● **TO DO**:
1. Can you summarize the text on p21-activated kinases in two sentences?
2. Which critical signaling pathways does the text on p21-activated kinases say the isoforms PAK1 and PAK2 modulate?
SELECTED EXTRACT Block Start
Role of p21-activated kinase in Tumorigenesis and Inflammation

Increased expression and kinase activity of p21-activated kinases (PAKs) is a prominent driver of oncogenesis. These serine-threonine kinases have been identified as promising targets for cancer therapy although no safe and specific inhibitors have been successfully developed yet. The isoforms PAK1 and PAK2 modulate critical signaling pathways including cell proliferation, inflammatory responses, cytoskeleton reorganization, and gene expression. However, their specific biological functions and potential redundancy in the myeloid compartment are poorly described in vivo. Therefore, we generated PAK1/2 deficient mice by combining global PAK1 (Pak1-/-) and myeloid-specific PAK2 (mPak2-/-) deletion strains. PAK1/2 combined deletion triggered spontaneous development of disseminated hemophagocytic histiocytic sarcoma (HHS) in mice, a rare aggressive myeloid neoplasm of macrophage origin, with a poor prognosis and no specific treatment in humans and susceptible dog breeds. Both PAK1 and PAK2 contributed to the establishment of the malignancy as HS never occured in single PAK1 or PAK2 deficient mice. In our study, PAK1 and PAK2 appeared to be crucial regulators of cytoskeleton dynamics, cell cycle, phagocytosis, an innate immune checkpoint, and oxidative/nitrosative stress in myeloid cells, but also in intestinal barrier function. Thus, the tumor suppressive role of PAKs in HHS raises concerns about developing and using of poorly specific PAK inhibitors in cancer therapy. Overall, PAK1/2 deficient mice represent a promising model for preclinical studies of early histiocytic sarcoma development but also for the investigation of cytoskeleton and chronic inflammation dynamics in tumorigenesis and the overall regulatory functions of PAK1/2 in the myeloid compartment.
SELECTED EXTRACT Block End
DATA Block Start
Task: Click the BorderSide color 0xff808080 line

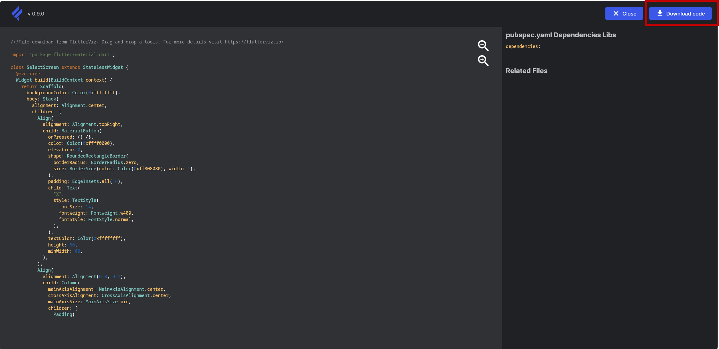Action: click(124, 169)
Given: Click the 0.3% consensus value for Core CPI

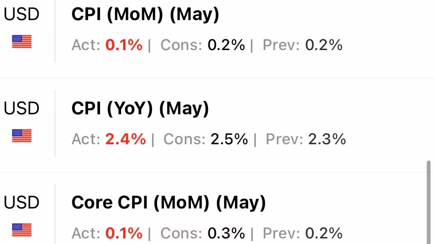Looking at the screenshot, I should [x=226, y=233].
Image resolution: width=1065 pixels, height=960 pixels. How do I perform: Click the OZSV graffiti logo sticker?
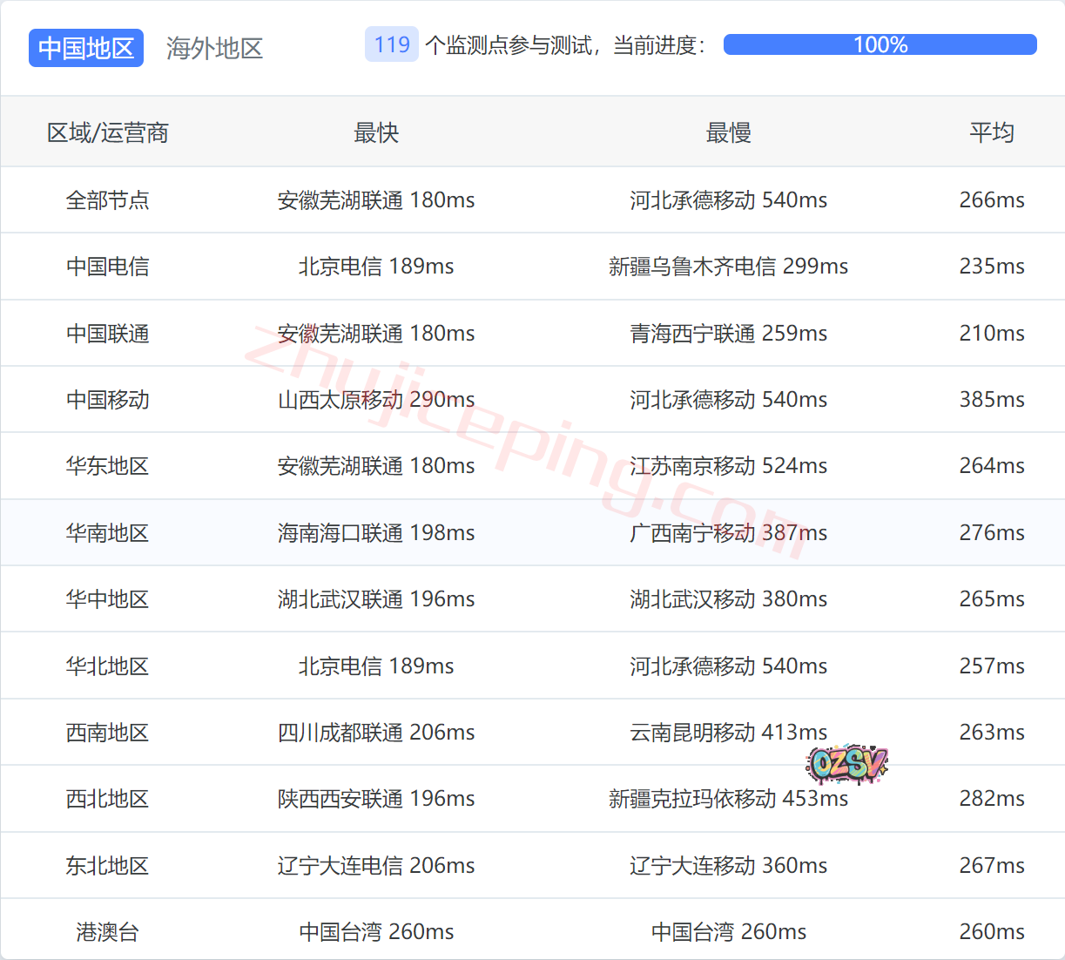click(x=846, y=765)
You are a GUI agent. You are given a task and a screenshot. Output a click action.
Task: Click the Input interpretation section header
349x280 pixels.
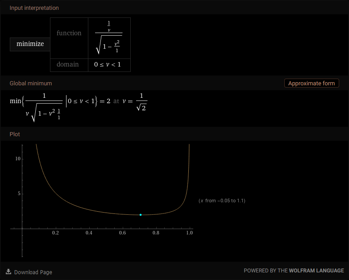(34, 8)

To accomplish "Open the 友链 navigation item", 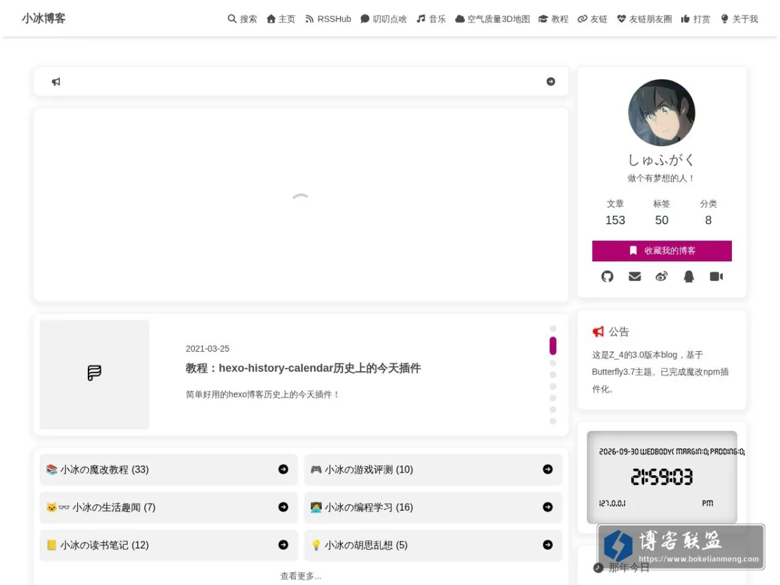I will [x=592, y=19].
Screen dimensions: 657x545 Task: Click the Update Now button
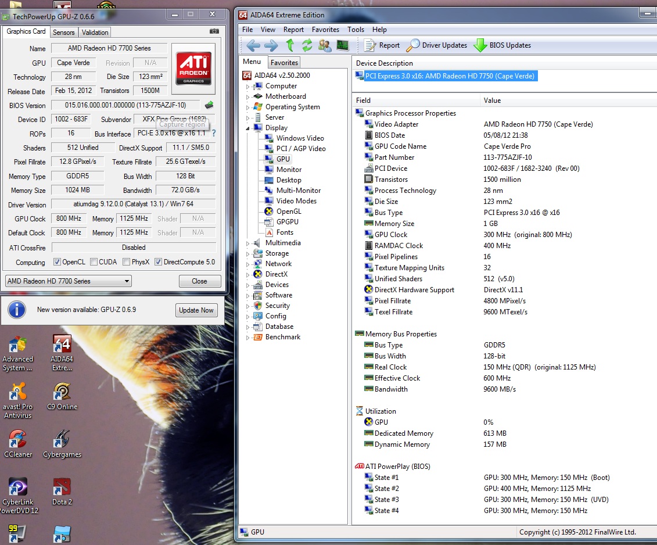tap(196, 310)
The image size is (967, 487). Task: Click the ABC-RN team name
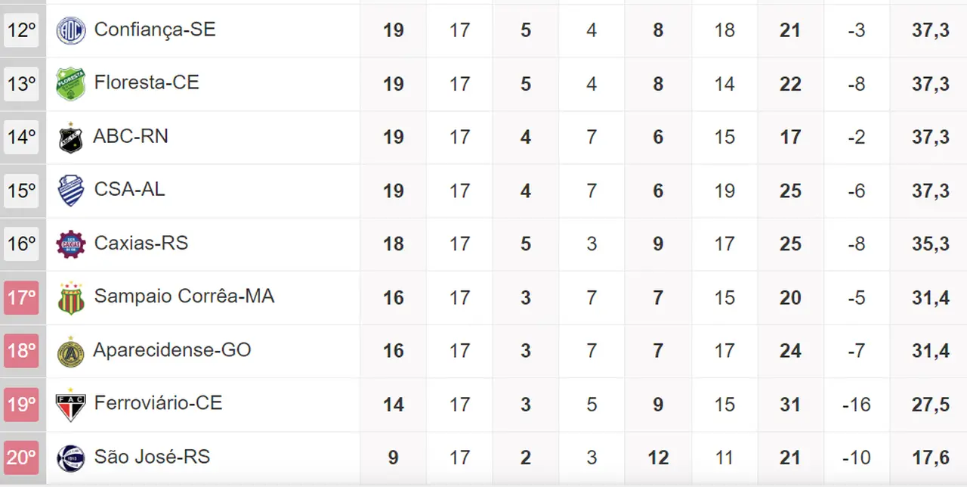pyautogui.click(x=131, y=136)
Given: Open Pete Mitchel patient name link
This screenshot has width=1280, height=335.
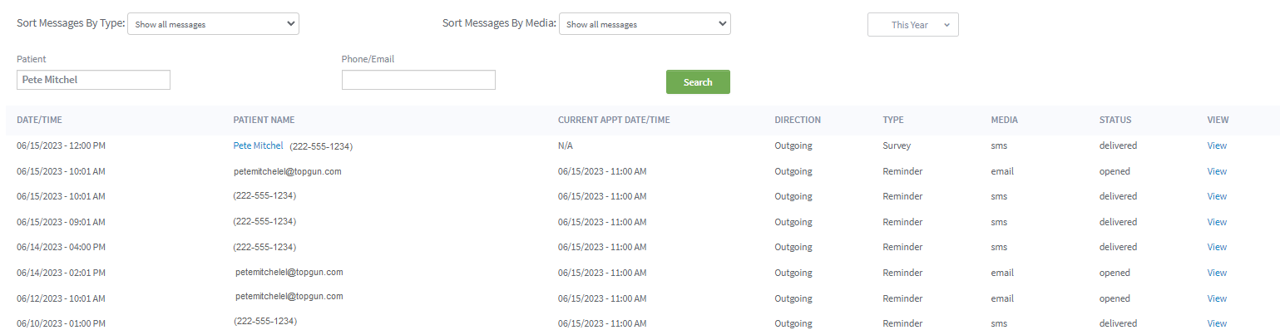Looking at the screenshot, I should click(258, 145).
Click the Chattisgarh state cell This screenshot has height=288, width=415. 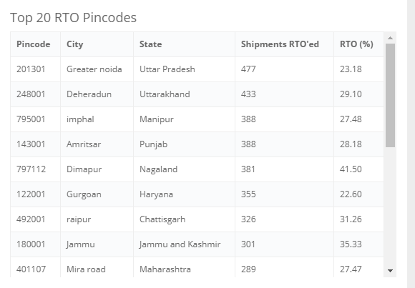coord(184,219)
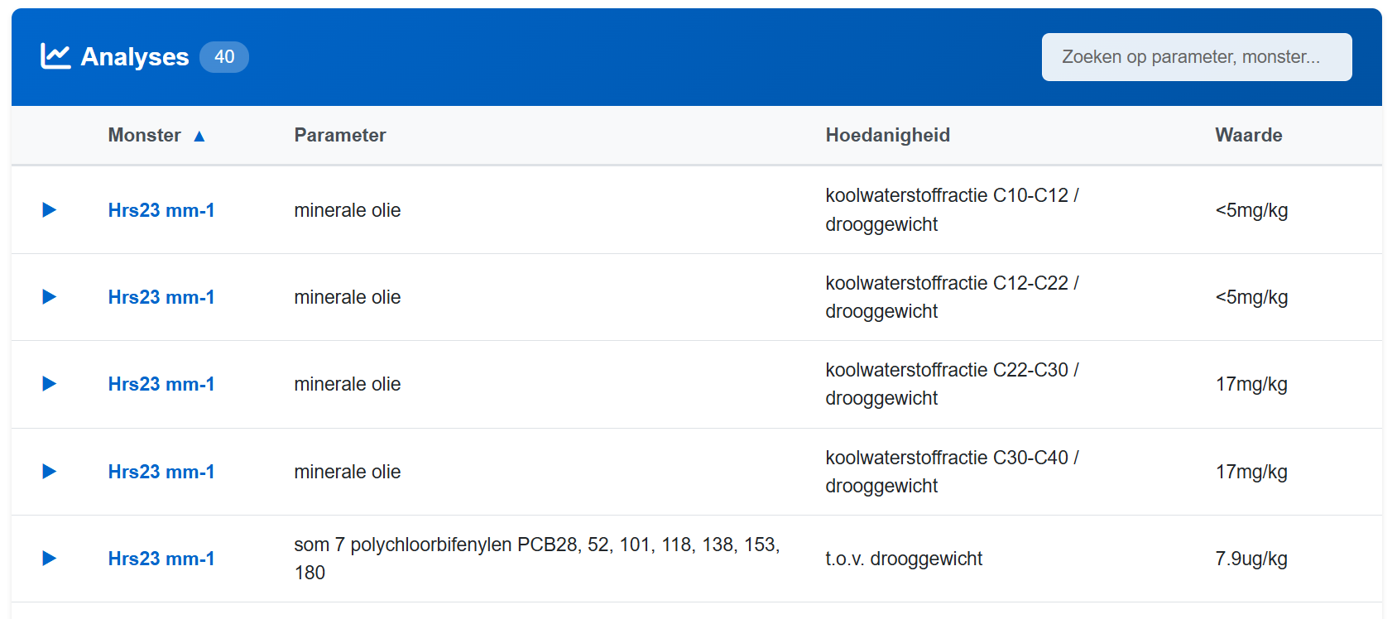Viewport: 1397px width, 619px height.
Task: Sort by the Waarde column header
Action: [1248, 136]
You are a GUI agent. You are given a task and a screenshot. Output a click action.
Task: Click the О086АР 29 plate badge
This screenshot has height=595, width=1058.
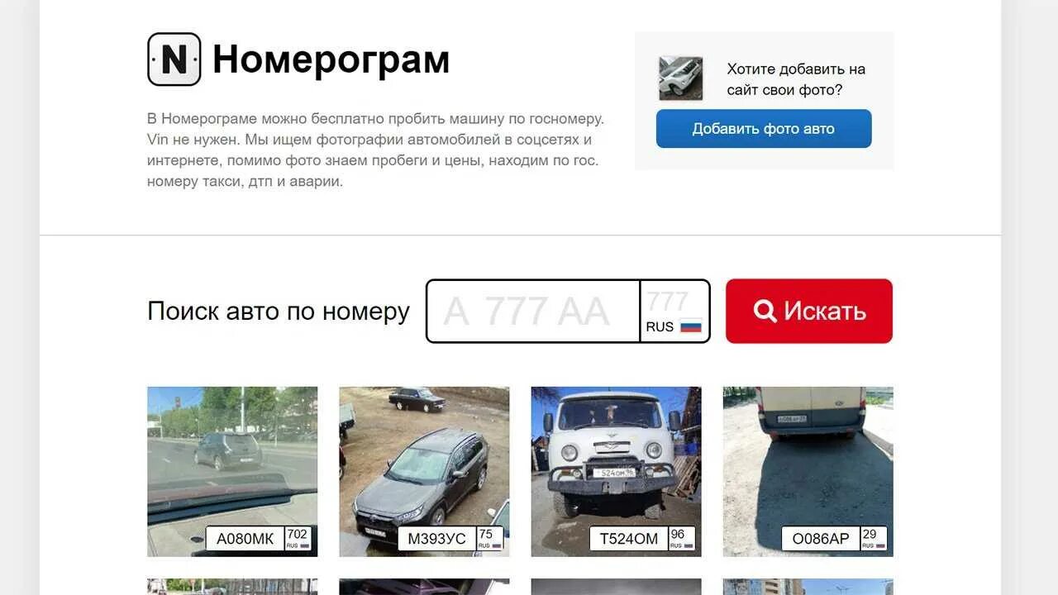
DATA Block End
● **ANSWER LIST**:
1. In mice, combining global PAK1 deletion with myeloid-specific PAK2 deletion triggered spontaneous disseminated hemophagocytic histiocytic sarcoma, a rare aggressive myeloid neoplasm that never occurred when only one of the two kinases was missing. This tumor-suppressive role raises concerns about using poorly specific PAK inhibitors in cancer therapy, and the PAK1/2 deficient mice are a promising model for preclinical studies of early histiocytic sarcoma and of chronic inflammation dynamics in tumorigenesis.

2.
- Cell proliferation
- Inflammatory responses
- Cytoskeleton reorganization
- Gene expression